• **What to work on**
The lines wanted are those in the data below that include "button".

• **Supplied data**
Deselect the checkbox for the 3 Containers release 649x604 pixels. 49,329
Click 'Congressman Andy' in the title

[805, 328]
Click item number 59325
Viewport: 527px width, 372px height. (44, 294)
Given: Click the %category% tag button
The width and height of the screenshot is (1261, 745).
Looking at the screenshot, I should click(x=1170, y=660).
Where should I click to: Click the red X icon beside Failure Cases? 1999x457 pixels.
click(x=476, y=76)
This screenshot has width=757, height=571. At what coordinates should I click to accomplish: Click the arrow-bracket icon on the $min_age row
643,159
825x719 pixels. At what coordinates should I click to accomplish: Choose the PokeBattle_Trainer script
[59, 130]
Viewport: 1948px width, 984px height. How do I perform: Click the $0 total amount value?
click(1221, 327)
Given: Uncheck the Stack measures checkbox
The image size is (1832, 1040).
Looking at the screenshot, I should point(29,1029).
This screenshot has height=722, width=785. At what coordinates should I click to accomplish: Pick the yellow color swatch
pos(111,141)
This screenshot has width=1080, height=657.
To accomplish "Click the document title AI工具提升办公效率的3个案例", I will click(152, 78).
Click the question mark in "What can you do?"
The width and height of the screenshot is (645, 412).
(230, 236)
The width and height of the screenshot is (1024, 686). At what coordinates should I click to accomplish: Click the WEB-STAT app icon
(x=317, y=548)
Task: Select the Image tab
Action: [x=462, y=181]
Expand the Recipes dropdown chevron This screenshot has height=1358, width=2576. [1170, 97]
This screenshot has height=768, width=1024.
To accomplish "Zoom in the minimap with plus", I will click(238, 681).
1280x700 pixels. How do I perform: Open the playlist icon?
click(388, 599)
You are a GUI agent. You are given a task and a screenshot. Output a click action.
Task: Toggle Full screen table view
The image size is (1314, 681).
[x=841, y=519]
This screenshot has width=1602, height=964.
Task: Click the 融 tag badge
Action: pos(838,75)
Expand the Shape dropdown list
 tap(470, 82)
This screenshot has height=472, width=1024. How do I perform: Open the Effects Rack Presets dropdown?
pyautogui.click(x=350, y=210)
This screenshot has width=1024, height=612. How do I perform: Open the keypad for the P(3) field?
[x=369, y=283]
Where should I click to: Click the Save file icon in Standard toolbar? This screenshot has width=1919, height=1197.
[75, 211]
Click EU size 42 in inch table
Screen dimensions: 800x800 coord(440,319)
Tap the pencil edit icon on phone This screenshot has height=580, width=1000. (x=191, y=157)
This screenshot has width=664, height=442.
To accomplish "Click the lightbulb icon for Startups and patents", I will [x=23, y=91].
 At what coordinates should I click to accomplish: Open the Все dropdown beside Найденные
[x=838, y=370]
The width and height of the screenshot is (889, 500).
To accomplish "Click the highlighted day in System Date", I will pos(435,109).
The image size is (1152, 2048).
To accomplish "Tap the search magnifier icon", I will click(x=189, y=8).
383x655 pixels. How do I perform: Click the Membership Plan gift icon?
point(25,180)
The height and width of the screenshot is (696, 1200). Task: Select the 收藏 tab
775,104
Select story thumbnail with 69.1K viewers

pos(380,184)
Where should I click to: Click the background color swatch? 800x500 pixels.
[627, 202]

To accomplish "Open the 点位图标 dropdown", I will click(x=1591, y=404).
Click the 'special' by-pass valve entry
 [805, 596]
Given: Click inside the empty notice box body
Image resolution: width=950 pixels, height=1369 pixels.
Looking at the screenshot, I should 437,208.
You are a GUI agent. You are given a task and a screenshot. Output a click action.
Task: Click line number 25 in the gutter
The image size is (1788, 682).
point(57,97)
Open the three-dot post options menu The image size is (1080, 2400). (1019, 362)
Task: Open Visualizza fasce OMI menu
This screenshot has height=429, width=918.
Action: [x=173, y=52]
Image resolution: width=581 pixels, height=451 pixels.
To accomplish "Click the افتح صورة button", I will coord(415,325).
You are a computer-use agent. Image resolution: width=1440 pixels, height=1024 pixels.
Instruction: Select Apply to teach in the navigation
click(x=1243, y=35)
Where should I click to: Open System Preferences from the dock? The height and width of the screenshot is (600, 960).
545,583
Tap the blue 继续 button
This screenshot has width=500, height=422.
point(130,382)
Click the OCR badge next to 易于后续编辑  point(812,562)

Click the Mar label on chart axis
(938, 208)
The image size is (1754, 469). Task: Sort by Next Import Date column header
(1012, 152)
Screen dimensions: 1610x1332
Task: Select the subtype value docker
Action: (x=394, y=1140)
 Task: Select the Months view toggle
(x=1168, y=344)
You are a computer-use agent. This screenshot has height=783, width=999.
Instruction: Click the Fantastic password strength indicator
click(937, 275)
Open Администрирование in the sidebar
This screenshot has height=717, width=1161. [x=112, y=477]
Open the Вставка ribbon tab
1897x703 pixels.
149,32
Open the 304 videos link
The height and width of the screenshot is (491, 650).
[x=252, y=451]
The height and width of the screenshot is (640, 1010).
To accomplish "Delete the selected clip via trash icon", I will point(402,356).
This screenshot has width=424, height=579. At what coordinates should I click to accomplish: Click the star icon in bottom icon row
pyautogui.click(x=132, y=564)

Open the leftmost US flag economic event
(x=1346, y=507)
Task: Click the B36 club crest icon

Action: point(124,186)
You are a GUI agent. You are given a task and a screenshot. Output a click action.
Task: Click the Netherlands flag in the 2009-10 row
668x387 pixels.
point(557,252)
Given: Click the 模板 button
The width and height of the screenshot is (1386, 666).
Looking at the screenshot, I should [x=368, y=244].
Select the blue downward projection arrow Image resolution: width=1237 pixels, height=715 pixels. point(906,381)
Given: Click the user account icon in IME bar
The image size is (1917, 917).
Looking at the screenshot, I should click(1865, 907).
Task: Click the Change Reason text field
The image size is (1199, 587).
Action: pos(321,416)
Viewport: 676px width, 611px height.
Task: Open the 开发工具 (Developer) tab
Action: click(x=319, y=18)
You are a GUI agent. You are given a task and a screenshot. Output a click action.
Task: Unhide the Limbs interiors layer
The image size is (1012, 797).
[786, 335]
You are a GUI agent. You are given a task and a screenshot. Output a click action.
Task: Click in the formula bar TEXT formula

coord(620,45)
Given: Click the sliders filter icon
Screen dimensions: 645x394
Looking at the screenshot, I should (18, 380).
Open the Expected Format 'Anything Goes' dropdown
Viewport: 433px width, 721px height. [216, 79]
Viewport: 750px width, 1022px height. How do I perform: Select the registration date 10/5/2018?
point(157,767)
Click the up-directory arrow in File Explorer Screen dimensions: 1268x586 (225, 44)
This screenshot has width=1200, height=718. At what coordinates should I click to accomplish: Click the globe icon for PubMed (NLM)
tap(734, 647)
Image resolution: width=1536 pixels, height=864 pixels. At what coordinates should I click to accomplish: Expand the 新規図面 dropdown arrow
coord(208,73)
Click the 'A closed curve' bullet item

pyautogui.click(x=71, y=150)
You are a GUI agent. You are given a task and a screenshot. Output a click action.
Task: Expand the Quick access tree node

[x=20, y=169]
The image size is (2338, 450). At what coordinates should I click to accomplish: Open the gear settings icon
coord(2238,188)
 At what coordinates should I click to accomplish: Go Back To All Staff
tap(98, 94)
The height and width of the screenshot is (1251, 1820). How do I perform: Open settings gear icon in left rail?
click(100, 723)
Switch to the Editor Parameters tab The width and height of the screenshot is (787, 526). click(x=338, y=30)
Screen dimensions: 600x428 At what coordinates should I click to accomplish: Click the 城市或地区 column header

• **Solution for this task**
Given: Click the %category% tag button
To accomplish "Click the افتح صورة button", I will coord(415,325).
Tap the blue 继续 button
Given: Click the 模板 button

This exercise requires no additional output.